Exercise requirements:
- A) In the news report on the Lubbock murder trial, what caused Viola Davis's death?
- B) According to the news report on the Lubbock murder trial, how long did the jury take to convict Michael Yowell?

Excerpt:
Lubbock man found
guilty in parents' murders
The Associated Press
Tuesday, October 5, 1999
LUBBOCK (AP) - It took a
jury less than an hour Monday to convict a 29-year-old man of
killing his parents.
A defense attorney said
Michael Yowell was insane when he shot his father in the head,
strangled his mother with a lamp cord and blew up the family
home.
Jurors didn't believe the
argument. They will decide today whether Yowell should spend
life in prison or receive lethal injection for the May 1998
slayings.
The charred corpses of
John Yowell, 55, and Carol Yowell, 53, were strewn amid the
rubble of their home after an early morning explosion.
Carol Yowell's mother,
89-year-old Viola Davis, also was in the house when her grandson
opened a gas valve and took off into the night. The elderly
woman died two weeks later of burns and smoke inhalation.
Yowell has been charged
with her murder but that case has not gone to trial.

Exercise data:
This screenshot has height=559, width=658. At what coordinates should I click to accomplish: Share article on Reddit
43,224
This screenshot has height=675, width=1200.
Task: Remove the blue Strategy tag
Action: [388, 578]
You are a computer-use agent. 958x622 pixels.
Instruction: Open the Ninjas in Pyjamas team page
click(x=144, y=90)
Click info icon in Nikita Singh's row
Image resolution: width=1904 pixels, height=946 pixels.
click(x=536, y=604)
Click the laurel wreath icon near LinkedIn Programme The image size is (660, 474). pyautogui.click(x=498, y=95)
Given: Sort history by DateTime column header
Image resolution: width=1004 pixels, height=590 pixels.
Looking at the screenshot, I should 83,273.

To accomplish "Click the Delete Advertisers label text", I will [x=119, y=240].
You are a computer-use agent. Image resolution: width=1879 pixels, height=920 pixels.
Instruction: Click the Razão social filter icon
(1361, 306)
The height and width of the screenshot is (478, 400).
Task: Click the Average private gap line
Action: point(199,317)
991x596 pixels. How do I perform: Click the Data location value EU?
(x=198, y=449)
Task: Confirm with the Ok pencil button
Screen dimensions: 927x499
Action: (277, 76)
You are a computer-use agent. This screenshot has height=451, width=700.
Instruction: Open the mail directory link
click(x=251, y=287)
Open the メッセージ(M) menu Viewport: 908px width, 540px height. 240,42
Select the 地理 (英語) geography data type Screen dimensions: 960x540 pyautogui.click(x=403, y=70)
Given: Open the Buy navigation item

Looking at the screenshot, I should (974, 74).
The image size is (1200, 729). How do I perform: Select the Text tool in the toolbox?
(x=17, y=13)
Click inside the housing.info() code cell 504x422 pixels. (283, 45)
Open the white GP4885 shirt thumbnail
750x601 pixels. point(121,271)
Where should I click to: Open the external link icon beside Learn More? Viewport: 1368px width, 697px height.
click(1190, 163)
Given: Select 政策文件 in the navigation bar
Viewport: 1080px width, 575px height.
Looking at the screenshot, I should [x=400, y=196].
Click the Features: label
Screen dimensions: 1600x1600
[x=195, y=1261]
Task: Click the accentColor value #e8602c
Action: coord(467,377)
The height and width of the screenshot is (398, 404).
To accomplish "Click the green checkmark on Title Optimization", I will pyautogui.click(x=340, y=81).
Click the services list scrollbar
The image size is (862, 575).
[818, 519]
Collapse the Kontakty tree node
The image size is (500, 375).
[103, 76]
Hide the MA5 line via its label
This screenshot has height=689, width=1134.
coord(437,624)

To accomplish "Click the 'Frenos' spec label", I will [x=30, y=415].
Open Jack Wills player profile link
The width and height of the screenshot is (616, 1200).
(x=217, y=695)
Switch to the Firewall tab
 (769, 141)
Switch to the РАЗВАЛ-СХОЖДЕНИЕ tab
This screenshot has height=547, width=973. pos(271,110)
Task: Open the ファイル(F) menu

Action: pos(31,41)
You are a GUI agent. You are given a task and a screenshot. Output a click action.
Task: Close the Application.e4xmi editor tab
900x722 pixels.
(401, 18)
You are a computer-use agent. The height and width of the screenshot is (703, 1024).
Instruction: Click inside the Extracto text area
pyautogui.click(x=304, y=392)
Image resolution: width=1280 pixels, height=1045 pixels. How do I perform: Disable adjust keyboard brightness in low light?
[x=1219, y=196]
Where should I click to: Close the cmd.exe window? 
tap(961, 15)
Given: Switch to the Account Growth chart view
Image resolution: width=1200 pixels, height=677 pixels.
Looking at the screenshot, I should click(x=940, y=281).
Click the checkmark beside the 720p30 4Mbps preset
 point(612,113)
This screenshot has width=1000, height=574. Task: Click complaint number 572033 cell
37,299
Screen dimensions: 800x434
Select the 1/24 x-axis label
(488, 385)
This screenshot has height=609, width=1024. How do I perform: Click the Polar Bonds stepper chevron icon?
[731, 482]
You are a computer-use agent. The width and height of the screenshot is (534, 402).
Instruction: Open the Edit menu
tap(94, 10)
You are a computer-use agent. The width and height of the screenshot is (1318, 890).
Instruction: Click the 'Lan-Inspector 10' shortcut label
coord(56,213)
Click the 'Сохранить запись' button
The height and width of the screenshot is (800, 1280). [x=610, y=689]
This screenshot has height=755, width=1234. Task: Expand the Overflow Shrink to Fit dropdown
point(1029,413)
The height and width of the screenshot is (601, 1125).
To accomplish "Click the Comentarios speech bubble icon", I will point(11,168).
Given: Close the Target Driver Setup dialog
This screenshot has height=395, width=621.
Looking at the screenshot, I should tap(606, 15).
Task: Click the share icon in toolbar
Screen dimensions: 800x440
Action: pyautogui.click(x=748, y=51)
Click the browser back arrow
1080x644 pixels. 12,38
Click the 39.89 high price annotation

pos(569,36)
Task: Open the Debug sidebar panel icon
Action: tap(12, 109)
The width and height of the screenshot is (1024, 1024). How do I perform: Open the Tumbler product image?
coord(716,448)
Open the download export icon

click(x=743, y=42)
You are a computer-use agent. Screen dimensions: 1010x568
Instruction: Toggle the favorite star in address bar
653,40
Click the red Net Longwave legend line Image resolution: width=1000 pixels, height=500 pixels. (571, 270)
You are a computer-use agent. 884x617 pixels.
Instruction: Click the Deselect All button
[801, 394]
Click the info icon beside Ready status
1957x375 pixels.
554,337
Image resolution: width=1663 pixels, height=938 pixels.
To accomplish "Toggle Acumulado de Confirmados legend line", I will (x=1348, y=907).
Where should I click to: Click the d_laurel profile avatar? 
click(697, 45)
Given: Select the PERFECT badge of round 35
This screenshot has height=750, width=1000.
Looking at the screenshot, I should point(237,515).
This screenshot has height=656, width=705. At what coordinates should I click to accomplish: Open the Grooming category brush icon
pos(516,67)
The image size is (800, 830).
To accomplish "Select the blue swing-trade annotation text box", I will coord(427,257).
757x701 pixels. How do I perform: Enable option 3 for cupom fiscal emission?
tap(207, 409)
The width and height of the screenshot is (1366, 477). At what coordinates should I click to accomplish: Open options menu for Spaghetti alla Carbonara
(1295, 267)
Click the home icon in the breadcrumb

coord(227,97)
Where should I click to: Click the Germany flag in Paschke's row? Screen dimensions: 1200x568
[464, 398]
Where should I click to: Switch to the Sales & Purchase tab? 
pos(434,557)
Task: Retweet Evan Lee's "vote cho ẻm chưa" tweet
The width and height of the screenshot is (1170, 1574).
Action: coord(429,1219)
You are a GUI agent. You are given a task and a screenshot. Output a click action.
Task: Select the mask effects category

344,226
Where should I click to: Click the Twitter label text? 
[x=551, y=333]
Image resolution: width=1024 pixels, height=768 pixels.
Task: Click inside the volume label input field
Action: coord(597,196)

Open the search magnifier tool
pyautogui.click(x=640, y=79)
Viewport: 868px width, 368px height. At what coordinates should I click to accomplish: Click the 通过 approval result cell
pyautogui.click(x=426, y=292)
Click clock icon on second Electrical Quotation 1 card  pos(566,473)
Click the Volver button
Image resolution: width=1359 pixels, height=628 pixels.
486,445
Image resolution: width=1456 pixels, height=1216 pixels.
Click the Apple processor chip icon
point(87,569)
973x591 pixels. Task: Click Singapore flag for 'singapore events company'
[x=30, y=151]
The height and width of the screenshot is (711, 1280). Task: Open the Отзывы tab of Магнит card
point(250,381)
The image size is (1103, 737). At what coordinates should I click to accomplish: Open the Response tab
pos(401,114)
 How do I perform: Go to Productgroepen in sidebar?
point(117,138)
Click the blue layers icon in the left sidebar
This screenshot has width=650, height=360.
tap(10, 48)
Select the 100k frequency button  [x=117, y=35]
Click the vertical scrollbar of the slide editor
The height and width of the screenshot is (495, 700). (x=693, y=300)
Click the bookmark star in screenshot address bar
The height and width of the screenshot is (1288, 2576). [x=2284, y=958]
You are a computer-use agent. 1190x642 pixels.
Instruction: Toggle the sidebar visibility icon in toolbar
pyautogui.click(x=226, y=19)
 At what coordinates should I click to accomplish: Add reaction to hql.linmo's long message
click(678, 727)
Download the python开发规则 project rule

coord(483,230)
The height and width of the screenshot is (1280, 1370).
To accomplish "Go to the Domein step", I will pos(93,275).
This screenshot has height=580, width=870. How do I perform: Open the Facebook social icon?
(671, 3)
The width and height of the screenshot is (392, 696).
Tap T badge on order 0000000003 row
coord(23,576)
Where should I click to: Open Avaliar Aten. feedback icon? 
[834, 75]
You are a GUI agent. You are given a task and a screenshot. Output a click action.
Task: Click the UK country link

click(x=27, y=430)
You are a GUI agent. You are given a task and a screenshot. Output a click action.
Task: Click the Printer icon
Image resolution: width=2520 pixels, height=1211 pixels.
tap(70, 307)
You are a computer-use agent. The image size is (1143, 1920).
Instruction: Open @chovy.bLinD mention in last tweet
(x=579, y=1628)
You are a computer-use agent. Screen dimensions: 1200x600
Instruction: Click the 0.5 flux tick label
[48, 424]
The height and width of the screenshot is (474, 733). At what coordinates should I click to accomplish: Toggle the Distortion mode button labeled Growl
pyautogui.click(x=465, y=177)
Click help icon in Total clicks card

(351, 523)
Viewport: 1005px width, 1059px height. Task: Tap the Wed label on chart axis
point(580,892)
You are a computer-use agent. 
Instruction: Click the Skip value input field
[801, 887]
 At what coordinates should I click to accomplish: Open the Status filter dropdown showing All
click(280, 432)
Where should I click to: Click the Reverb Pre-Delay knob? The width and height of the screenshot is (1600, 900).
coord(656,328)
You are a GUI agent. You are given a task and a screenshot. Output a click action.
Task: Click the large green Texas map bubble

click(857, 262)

Solutions below:
- A) Viola Davis, 89, was in the house when her grandson opened a gas valve before the explosion. She died two weeks later of burns and smoke inhalation.

- B) Less than an hour.